SCBWI FACES Anne-Marie Perks
Photo of Anne-Marie Perks |
What do you illustrate?
I illustrate book covers, older fiction and graphic novels. I’m also a fine artist and an animator, for which I do a lot of drawings to design and plan, just as I would with any illustration.
Do you have a ‘day job’ as well as volunteering and making art?
My ‘day job’ nicely follows what I love to do, I teach illustration, visual storytelling and animation at Buckinghamshire New University in High Wycombe. I started teaching to fund my MA in Children’s Illustration and I never stopped.
Describe your creative space.
I suppose I have two creative spaces. My studio at home is in the loft, outfitted with animation tables, puppet-making materials and puppets, lots of brushes and paints, charcoals, pencils, pastels and clay. Artists’ reference and inspiration books, as well as graphic novels and books on writing, inhabit my bookcases. Of course, there is also the expected digital equipment too. The other creative space I spend a lot of time in is at the university, shared with wonderful enthusiastic and creative students. Every term this space changes in mood and colour, it’s fabulous.

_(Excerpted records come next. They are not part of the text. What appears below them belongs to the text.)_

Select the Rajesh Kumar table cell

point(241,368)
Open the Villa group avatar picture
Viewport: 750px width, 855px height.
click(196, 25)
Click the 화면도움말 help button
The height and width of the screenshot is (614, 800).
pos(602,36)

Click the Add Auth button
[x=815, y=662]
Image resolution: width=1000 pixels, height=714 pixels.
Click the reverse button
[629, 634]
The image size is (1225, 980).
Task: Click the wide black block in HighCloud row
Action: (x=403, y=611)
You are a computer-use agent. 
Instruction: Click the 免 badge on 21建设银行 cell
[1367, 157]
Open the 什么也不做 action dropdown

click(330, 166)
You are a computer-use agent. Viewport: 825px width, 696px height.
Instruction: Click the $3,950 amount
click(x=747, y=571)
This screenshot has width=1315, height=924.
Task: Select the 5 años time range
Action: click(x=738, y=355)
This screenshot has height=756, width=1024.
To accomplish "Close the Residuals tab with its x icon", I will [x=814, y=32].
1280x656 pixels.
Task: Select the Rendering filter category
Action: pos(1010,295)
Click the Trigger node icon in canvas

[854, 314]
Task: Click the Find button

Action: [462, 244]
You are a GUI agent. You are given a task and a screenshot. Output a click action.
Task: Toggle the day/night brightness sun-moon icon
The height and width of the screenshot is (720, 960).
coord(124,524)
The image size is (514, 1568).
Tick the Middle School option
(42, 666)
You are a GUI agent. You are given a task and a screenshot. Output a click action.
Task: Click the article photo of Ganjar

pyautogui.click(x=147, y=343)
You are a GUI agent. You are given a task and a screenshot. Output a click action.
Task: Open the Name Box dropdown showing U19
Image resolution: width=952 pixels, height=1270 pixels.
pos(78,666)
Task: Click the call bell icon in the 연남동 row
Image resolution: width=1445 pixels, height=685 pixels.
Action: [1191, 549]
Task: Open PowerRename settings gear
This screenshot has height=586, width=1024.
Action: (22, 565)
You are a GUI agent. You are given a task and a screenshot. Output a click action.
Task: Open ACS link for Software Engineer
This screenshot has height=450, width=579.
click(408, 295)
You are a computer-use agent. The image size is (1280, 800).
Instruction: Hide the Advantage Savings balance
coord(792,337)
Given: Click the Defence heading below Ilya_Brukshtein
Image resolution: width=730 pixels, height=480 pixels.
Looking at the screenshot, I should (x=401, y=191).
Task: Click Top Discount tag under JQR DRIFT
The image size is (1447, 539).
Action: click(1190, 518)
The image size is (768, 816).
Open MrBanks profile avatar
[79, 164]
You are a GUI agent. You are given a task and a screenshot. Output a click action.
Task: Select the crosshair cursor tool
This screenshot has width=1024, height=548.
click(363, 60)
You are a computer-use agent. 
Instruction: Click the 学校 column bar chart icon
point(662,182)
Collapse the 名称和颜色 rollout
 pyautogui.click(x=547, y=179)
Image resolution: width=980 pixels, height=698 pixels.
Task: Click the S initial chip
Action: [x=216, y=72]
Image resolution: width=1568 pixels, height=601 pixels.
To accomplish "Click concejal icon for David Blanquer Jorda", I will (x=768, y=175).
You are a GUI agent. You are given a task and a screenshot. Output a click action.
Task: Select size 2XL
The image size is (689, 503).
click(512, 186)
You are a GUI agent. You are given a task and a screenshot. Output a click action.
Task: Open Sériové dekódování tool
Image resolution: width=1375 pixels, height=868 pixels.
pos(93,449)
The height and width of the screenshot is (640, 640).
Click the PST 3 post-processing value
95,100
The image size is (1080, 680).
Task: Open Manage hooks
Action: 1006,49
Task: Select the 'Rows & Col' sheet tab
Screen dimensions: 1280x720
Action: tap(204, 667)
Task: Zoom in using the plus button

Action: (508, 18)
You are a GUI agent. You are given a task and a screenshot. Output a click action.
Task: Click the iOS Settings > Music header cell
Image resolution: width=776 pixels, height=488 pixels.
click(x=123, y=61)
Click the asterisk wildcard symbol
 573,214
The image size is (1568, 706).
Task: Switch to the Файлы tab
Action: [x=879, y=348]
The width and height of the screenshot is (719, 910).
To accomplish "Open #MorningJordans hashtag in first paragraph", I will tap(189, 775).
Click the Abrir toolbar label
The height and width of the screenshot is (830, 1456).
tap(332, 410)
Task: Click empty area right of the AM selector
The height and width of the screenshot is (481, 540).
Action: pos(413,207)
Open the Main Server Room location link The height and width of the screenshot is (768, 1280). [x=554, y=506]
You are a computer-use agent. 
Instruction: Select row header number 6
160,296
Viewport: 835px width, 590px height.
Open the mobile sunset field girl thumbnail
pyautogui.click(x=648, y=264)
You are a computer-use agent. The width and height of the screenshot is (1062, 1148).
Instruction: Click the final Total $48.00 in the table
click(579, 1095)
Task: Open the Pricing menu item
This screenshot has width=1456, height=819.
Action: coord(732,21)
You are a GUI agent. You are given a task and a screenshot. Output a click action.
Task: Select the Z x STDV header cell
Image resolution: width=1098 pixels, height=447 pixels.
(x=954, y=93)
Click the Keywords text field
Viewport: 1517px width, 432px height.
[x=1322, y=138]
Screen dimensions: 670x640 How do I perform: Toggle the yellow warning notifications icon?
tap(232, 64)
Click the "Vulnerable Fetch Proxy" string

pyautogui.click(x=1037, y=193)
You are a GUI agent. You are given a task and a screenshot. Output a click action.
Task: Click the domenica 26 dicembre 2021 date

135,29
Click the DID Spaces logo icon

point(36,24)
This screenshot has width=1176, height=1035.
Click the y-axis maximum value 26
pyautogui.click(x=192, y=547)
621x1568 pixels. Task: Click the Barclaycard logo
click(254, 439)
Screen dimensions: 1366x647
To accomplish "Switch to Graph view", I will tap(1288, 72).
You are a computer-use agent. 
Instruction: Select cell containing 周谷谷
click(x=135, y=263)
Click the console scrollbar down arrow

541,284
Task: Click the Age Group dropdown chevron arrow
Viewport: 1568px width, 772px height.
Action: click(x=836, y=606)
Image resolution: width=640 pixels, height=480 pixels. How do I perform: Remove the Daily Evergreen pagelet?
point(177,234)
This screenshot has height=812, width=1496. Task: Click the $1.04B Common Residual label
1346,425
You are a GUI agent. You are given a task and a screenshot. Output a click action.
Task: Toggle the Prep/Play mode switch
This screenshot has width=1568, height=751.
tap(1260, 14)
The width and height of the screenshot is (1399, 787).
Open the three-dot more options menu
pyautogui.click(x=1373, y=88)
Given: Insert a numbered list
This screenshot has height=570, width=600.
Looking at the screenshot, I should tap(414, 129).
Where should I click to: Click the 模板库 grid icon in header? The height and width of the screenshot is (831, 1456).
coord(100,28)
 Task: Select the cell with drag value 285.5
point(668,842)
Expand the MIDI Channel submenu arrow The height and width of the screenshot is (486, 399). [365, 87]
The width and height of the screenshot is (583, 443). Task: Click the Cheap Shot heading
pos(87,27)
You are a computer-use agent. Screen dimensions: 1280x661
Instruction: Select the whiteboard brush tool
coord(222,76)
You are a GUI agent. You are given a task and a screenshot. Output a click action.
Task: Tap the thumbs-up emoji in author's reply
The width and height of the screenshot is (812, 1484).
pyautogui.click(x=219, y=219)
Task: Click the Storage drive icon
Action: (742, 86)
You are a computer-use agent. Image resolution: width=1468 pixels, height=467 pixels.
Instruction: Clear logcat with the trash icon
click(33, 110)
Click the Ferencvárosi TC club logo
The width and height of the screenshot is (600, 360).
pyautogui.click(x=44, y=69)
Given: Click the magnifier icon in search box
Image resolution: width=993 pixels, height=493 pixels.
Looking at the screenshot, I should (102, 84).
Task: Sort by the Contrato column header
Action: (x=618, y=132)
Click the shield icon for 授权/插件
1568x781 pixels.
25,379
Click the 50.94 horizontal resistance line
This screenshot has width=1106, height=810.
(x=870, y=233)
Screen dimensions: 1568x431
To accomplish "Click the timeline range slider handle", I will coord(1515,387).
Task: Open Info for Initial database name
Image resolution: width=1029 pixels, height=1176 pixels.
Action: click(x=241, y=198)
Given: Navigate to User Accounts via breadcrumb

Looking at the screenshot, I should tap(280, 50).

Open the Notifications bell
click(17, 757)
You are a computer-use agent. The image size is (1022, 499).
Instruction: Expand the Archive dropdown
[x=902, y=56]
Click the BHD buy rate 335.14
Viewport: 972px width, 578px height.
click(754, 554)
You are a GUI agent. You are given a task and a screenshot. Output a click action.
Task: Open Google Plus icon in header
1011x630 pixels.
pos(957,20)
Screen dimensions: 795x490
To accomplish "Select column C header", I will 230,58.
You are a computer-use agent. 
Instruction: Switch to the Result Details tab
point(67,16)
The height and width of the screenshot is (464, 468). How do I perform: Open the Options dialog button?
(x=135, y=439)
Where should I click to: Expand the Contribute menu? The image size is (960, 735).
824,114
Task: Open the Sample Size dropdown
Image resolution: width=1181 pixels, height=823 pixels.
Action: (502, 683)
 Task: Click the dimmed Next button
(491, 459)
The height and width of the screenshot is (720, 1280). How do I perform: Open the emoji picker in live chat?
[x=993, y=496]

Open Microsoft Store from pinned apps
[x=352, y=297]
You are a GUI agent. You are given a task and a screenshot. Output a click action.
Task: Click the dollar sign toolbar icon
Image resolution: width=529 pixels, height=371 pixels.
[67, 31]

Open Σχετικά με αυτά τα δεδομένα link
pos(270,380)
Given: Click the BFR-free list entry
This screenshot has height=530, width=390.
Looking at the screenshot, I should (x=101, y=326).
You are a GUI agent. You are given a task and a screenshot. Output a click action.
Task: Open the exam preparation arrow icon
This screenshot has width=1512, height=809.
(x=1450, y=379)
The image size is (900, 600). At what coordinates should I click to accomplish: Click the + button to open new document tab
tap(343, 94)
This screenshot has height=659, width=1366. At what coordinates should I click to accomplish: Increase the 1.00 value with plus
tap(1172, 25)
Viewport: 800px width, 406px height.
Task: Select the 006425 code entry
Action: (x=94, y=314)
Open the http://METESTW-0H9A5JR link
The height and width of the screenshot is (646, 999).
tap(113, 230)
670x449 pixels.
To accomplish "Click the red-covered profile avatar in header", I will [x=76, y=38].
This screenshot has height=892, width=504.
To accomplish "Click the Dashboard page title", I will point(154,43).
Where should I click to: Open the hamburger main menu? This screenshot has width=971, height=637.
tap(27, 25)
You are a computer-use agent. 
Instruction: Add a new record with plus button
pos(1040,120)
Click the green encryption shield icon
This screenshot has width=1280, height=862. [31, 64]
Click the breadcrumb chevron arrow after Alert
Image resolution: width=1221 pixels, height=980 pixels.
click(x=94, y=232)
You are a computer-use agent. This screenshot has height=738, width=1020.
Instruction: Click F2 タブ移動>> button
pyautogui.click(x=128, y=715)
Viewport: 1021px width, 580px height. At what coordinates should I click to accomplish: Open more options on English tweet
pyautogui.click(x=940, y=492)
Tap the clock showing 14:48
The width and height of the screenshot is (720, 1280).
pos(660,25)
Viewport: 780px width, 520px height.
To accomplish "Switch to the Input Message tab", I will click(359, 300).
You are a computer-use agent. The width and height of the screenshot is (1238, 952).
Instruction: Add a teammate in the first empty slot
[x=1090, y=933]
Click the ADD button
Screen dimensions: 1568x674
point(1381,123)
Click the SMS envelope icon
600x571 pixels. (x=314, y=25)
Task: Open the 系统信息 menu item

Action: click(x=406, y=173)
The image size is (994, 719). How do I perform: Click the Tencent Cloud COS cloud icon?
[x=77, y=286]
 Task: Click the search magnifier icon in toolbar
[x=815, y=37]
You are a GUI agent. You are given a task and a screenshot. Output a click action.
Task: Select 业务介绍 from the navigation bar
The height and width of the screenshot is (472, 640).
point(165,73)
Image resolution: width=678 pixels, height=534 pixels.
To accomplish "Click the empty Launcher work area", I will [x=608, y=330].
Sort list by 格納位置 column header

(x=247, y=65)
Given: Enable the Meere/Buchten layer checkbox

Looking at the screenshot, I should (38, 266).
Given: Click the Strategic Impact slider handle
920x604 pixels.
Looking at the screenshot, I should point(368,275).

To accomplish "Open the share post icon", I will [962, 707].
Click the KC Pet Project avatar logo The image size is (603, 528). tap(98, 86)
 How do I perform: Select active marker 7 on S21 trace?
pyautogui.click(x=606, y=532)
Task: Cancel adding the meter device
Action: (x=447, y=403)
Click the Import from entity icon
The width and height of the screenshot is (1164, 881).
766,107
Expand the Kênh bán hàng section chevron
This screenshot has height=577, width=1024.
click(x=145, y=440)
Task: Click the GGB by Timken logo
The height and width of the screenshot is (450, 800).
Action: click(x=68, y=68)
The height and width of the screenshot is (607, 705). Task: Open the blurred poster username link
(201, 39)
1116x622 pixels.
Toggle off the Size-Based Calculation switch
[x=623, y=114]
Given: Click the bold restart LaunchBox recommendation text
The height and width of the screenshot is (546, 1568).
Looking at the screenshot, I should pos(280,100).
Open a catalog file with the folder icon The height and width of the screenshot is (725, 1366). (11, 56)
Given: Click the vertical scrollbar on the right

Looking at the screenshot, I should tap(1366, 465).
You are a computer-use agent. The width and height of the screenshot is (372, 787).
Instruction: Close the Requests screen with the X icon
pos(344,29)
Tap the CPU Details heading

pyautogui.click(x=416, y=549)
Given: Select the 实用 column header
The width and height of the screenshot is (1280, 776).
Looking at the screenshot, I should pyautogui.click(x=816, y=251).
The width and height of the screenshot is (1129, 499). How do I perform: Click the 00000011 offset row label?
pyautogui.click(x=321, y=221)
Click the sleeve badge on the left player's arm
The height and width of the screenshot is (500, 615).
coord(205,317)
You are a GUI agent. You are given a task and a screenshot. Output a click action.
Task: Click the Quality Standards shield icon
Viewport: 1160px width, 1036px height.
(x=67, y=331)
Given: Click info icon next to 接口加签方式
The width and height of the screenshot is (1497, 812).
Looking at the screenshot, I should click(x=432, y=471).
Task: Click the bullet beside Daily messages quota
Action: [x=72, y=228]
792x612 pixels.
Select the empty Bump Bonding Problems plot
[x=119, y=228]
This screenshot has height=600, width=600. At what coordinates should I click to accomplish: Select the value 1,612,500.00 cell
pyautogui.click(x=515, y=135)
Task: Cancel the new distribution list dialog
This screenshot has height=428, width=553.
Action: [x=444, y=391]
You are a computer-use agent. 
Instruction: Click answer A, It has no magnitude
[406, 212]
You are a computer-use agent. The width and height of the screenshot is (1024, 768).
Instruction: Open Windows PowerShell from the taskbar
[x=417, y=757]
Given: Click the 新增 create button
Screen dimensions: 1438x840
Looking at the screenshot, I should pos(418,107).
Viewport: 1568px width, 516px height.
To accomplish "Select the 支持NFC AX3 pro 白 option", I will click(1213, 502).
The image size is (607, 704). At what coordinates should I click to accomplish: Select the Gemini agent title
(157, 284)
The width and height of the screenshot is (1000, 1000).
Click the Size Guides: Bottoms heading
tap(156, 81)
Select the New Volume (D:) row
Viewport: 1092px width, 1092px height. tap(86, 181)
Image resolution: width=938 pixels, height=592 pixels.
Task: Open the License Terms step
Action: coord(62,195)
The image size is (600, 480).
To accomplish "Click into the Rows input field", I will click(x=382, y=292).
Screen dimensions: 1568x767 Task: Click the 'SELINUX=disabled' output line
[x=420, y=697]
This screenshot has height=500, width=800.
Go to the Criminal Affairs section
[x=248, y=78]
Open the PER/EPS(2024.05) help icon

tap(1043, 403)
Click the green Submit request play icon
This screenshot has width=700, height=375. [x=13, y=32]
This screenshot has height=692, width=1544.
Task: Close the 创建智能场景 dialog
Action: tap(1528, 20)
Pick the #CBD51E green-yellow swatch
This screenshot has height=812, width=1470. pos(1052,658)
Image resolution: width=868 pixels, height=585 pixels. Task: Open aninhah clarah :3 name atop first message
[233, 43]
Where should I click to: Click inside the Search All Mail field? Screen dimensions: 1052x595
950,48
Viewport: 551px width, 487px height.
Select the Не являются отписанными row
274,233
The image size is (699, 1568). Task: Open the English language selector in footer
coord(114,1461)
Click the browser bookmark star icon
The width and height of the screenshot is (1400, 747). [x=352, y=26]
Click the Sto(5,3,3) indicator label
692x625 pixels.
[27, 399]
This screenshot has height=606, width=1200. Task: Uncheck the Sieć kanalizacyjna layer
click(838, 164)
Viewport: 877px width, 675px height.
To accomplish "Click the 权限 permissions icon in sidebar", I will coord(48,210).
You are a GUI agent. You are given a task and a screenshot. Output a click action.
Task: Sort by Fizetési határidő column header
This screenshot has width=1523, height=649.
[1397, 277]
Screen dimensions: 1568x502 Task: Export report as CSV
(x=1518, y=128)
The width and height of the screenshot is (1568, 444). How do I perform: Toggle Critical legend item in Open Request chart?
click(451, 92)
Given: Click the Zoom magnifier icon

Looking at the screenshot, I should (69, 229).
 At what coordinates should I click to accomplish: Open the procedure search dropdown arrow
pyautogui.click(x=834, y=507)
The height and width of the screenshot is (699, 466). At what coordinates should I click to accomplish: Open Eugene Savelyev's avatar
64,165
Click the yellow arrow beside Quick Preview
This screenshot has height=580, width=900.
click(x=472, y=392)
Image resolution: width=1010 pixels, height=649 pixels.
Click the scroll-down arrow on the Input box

Puppets and puppet-making material in Anne-Marie's home studio |
Anne-Marie's home studio |
How long have you been a SCBWI volunteer?
I’ve been a SCBWI volunteer since 2001, coming up to 23 years. When I moved to the UK with my husband and two young daughters, I contacted SCBWI British Isles right away. I had already been a member for a few years in California, making me a member of SCBWI for over 30 years. The Regional Chapter here gave me a foothold in the country.
Describe the main tasks of your role as a SCBWI volunteer.
My first role as a volunteer was as the Illustrator Coordinator. In those days, we managed one event a year, Illustrator Day. Over my time as the IC, we added in the annual SCBWI BI Conference, Illustration Masterclasses, exhibitions and competitions with the conference, and, for a few years with Undiscovered Voices, a Picture Book Retreat and a Biennial Exhibition. Life changed for everyone with the Covid-19 lockdowns and by then I had stepped down from that role. There were lots of wonderful illustrator volunteers who helped make all this happen too!
One piece of volunteer work I haven’t let go of yet is the Illustration Masterclasses. With the amazing team I work with, Niki Leonidou and Trish Phillips, we’ve kept Illustration Masterclasses going for many years. We plan and organise a series of events for illustrators that include Portfolio Reviews, craft and/or marketing masterclasses for illustrators, and the Art Director’s Brief in which illustrators are given a brief to work on from an art director, who in turn gives two stages of feedback as part of the masterclass. I’d love for the Biennial Exhibition to come back, maybe it will, and I’d help with that.
Do you do any other volunteering?
Between the demands on me working with students at the university, my own illustrating, writing and animating career and a full life as a granny these days, SCBWI is all the volunteering I can manage to fit in!
Has volunteering influenced your art in any way?
Yes! On the positive side, which it mostly is, inspiration and enthusiasm for the medium. Visual storytelling of all types is my passion, and being with others working on doing the same thing is an incredible plus. It can be difficult sometimes when the balance of work, family and volunteering isn’t right, but that’s part of the challenge of it all.
What are the advantages of being a volunteer?
Meeting people! Not just those wonderful friends you make in the industry, who never fail to inspire with their knowledge and commitment to children’s illustration and visual storytelling, but also all the writers and illustrators at different stages of their careers who are so generous with their time and experience. This is a very generous industry over all, which never ceases to amaze me.
How many hours per week do you spend volunteering?
That’s difficult to put down to a specific amount as it depends on timings set for planning and organising, contacting perspective facilitators for the masterclasses, setting up budgets, advertising and bookings. If it’s online, then it’s Zoom rooms or if it’s a physical space, making the contacts to hire spaces for the event to take place in. So it can be a lot of stop-and-start activities. As a team, we are in contact a lot to chat about what we would like to do and what we are going to do. Added into the mix is working with our current Illustration Coordinator as part of this whole process. I suppose each masterclass could take up to 10 hours split up within the team, although that doesn’t include the organisational requirements of being present at each event too.
Do the boundaries between volunteering get blurred or do you have demarcated creating/volunteering times/space?
Yes, they get blurred, no doubt. I mentioned the challenge of balance, right?
Favourite children’s book?
Tough to pick just one. Right now it’s a toss-up between Jillian Tamaki’s They Say Blue and Colours, Colours Everywhere by Julia Donaldson and Sharon King-Chai. The best older children’s graphic novel for me is still This One Summer by Jillian Tammy and Mairko Tamkaki.